The answer should consist of all the records, copied exactly.

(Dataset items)
----------------
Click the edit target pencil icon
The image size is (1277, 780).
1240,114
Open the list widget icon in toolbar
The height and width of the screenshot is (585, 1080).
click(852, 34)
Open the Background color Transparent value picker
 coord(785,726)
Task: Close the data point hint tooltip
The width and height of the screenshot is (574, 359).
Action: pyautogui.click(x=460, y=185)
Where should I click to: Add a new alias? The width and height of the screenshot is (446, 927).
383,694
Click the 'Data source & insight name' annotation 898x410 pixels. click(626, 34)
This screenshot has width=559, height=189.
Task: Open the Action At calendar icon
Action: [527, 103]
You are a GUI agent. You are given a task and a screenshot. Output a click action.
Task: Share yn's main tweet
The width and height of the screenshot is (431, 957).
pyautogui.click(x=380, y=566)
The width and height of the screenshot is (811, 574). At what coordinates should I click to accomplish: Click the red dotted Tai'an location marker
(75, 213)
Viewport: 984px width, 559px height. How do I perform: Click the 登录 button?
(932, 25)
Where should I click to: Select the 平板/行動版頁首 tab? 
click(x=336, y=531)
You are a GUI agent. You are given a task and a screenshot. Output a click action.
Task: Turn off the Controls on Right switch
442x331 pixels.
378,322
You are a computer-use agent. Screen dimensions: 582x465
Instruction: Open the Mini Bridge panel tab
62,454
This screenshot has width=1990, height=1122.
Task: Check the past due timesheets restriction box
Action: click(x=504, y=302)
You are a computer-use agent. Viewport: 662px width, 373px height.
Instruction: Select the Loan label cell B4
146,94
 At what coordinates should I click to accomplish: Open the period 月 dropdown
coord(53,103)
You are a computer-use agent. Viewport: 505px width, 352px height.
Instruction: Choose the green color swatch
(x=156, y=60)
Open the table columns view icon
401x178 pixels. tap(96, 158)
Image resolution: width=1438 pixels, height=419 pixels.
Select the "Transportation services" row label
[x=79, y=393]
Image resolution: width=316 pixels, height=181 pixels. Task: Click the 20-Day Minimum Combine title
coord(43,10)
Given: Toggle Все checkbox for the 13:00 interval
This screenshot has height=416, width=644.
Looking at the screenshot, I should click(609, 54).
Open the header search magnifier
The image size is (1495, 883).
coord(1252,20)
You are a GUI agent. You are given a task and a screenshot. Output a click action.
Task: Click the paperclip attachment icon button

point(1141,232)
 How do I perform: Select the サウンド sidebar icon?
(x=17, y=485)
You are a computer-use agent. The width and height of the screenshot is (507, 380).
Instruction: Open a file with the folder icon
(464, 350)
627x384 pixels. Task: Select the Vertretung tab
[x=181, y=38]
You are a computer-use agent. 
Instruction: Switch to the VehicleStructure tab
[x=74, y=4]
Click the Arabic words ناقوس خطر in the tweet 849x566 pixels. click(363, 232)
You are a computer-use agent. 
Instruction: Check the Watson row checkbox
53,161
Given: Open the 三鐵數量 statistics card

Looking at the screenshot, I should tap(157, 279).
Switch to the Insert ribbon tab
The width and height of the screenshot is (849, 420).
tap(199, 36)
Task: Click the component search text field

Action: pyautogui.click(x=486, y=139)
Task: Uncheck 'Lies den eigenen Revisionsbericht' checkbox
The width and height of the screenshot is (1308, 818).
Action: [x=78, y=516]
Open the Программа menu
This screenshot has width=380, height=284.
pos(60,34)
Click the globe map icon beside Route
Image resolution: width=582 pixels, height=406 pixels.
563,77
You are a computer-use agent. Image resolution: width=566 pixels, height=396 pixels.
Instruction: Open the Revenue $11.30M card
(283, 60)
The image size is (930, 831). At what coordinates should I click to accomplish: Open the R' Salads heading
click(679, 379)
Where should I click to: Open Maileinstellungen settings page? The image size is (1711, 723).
----------------
**Solution to the problem**
Click the edit target pencil icon
The image size is (1277, 780).
1240,114
Open the list widget icon in toolbar
The height and width of the screenshot is (585, 1080).
click(852, 34)
Open the Background color Transparent value picker
 coord(785,726)
Task: Close the data point hint tooltip
The width and height of the screenshot is (574, 359).
Action: pyautogui.click(x=460, y=185)
Where should I click to: Add a new alias? The width and height of the screenshot is (446, 927).
383,694
Click the 'Data source & insight name' annotation 898x410 pixels. click(626, 34)
This screenshot has width=559, height=189.
Task: Open the Action At calendar icon
Action: [527, 103]
You are a GUI agent. You are given a task and a screenshot. Output a click action.
Task: Share yn's main tweet
The width and height of the screenshot is (431, 957).
pyautogui.click(x=380, y=566)
The width and height of the screenshot is (811, 574). At what coordinates should I click to accomplish: Click the red dotted Tai'an location marker
(75, 213)
Viewport: 984px width, 559px height. How do I perform: Click the 登录 button?
(932, 25)
Where should I click to: Select the 平板/行動版頁首 tab? 
click(x=336, y=531)
You are a GUI agent. You are given a task and a screenshot. Output a click action.
Task: Turn off the Controls on Right switch
442x331 pixels.
378,322
You are a computer-use agent. Screen dimensions: 582x465
Instruction: Open the Mini Bridge panel tab
62,454
This screenshot has width=1990, height=1122.
Task: Check the past due timesheets restriction box
Action: click(x=504, y=302)
You are a computer-use agent. Viewport: 662px width, 373px height.
Instruction: Select the Loan label cell B4
146,94
 At what coordinates should I click to accomplish: Open the period 月 dropdown
coord(53,103)
You are a computer-use agent. Viewport: 505px width, 352px height.
Instruction: Choose the green color swatch
(x=156, y=60)
Open the table columns view icon
401x178 pixels. tap(96, 158)
Image resolution: width=1438 pixels, height=419 pixels.
Select the "Transportation services" row label
[x=79, y=393]
Image resolution: width=316 pixels, height=181 pixels. Task: Click the 20-Day Minimum Combine title
coord(43,10)
Given: Toggle Все checkbox for the 13:00 interval
This screenshot has height=416, width=644.
Looking at the screenshot, I should click(609, 54).
Open the header search magnifier
The image size is (1495, 883).
coord(1252,20)
You are a GUI agent. You are given a task and a screenshot. Output a click action.
Task: Click the paperclip attachment icon button

point(1141,232)
 How do I perform: Select the サウンド sidebar icon?
(x=17, y=485)
You are a computer-use agent. The width and height of the screenshot is (507, 380).
Instruction: Open a file with the folder icon
(464, 350)
627x384 pixels. Task: Select the Vertretung tab
[x=181, y=38]
You are a computer-use agent. 
Instruction: Switch to the VehicleStructure tab
[x=74, y=4]
Click the Arabic words ناقوس خطر in the tweet 849x566 pixels. click(363, 232)
You are a computer-use agent. 
Instruction: Check the Watson row checkbox
53,161
Given: Open the 三鐵數量 statistics card

Looking at the screenshot, I should tap(157, 279).
Switch to the Insert ribbon tab
The width and height of the screenshot is (849, 420).
tap(199, 36)
Task: Click the component search text field

Action: pyautogui.click(x=486, y=139)
Task: Uncheck 'Lies den eigenen Revisionsbericht' checkbox
The width and height of the screenshot is (1308, 818).
Action: [x=78, y=516]
Open the Программа menu
This screenshot has width=380, height=284.
pos(60,34)
Click the globe map icon beside Route
Image resolution: width=582 pixels, height=406 pixels.
563,77
You are a computer-use agent. Image resolution: width=566 pixels, height=396 pixels.
Instruction: Open the Revenue $11.30M card
(283, 60)
The image size is (930, 831). At what coordinates should I click to accomplish: Open the R' Salads heading
click(679, 379)
Where should I click to: Open Maileinstellungen settings page? The image size is (1711, 723).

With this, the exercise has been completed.